Possible New Law To Help Dreamers
The United and Securing America act has been introduced by both Republicans and Democrats early this February. The U.S.A Act might have a chance of actually passing because it has been supported by both sides of the Congress. How would it work?
1. The Bill would provide cancellation of removal to those Dreamers who entered the US on or before December 31, 2013, and at that time were younger than 18 years old and meet certain educational requirements. Convictions for certain crimes, and a crime of domestic violence, in particular, would disqualify an applicant from this benefit. Important: the convictions that were dismissed, expunged, deferred, annulled, invalidated, withheld, sealed, vacated, pardoned, an order of probation without entry of judgment, or any similar rehabilitative disposition would not be counted against the applicant.
2. The conditional resident status would be provided for 8 years; a person would have to apply for a removal of the condition if he/she can demonstrate that: he/she has acquired a degree from an institution of higher education or has completed at least 2 years, in good standing, in a postsecondary vocational program or in a program for a bachelor’s degree or higher degree in the United States; has served in the Uniformed Services for at least the period for which the alien was obligated to serve on active duty and, if discharged, received an honorable discharge; or has been employed for periods totaling at least 3 years and at least 80 percent of the time that the alien has had a valid employment authorization, except that any period during which the alien is not employed while having a valid employment authorization and is enrolled in an institution of higher education, a secondary school, or an education program described in section 3(b)(1)(D)(iii), shall not count toward the time requirements under this clause.

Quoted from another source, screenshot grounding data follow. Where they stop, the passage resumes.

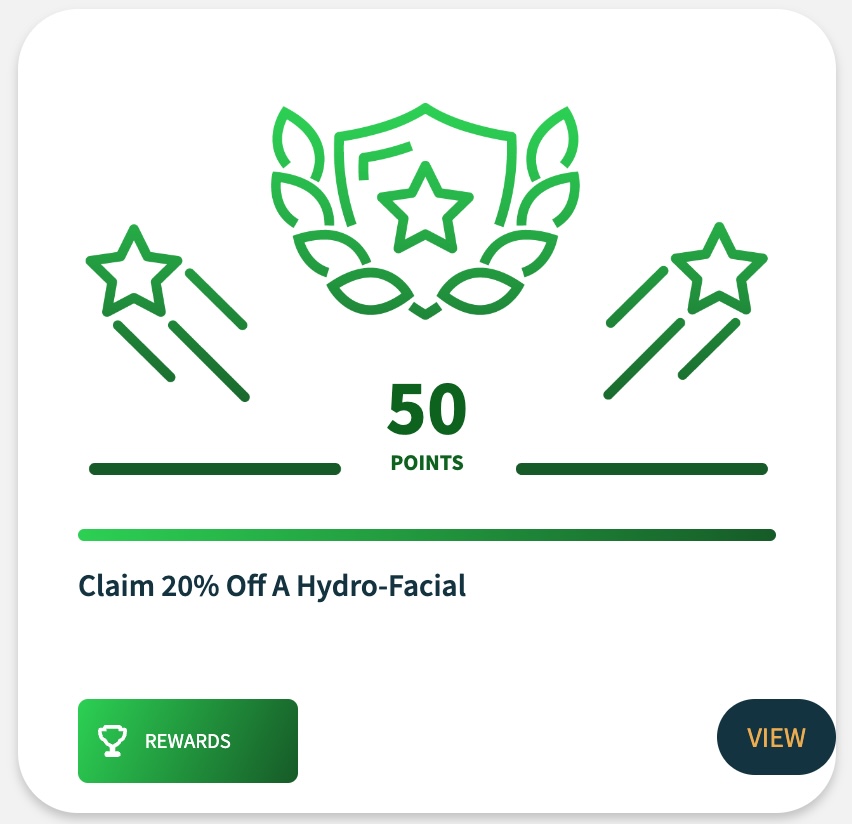Click the POINTS label
852x824 pixels.
[427, 463]
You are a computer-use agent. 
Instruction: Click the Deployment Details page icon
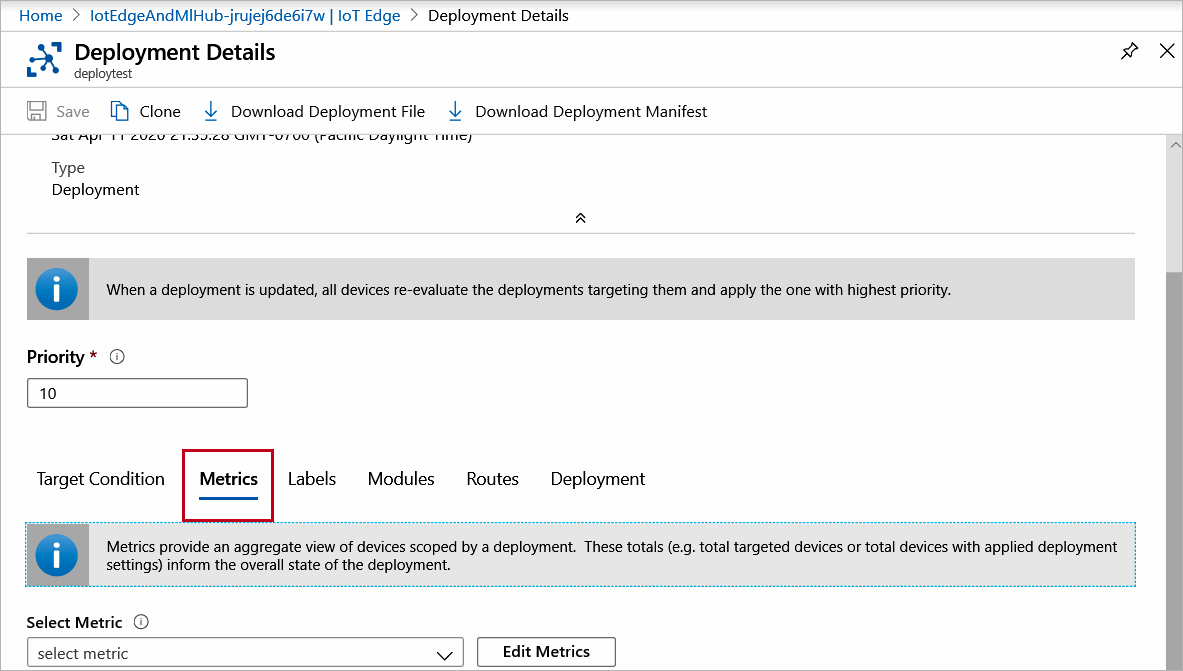[x=42, y=59]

3. The Bill would also provide the same benefits to all DACA recipients, who was not convicted of conduct making them ineligible for DACA.
4. All male applicants of a particular age would have to register for Selective Service.
5. If an applicant departed the US for longer than 90 days at a time or 180 days in the aggregate, then such an applicant would be disqualified from the USA Act benefits. However, unlike for a traditional cancellation of removal, service of Notice to Appear would not disrupt the continuous presence.
6. Importantly: those with orders of deportation/removal; in removal proceedings at the time of the application or even those with unexecuted orders of voluntary departure will be allowed to apply!
Again, this is just one of the proposals and is not the law yet. Hopefully, the Congress would be able to agree on a solution soon.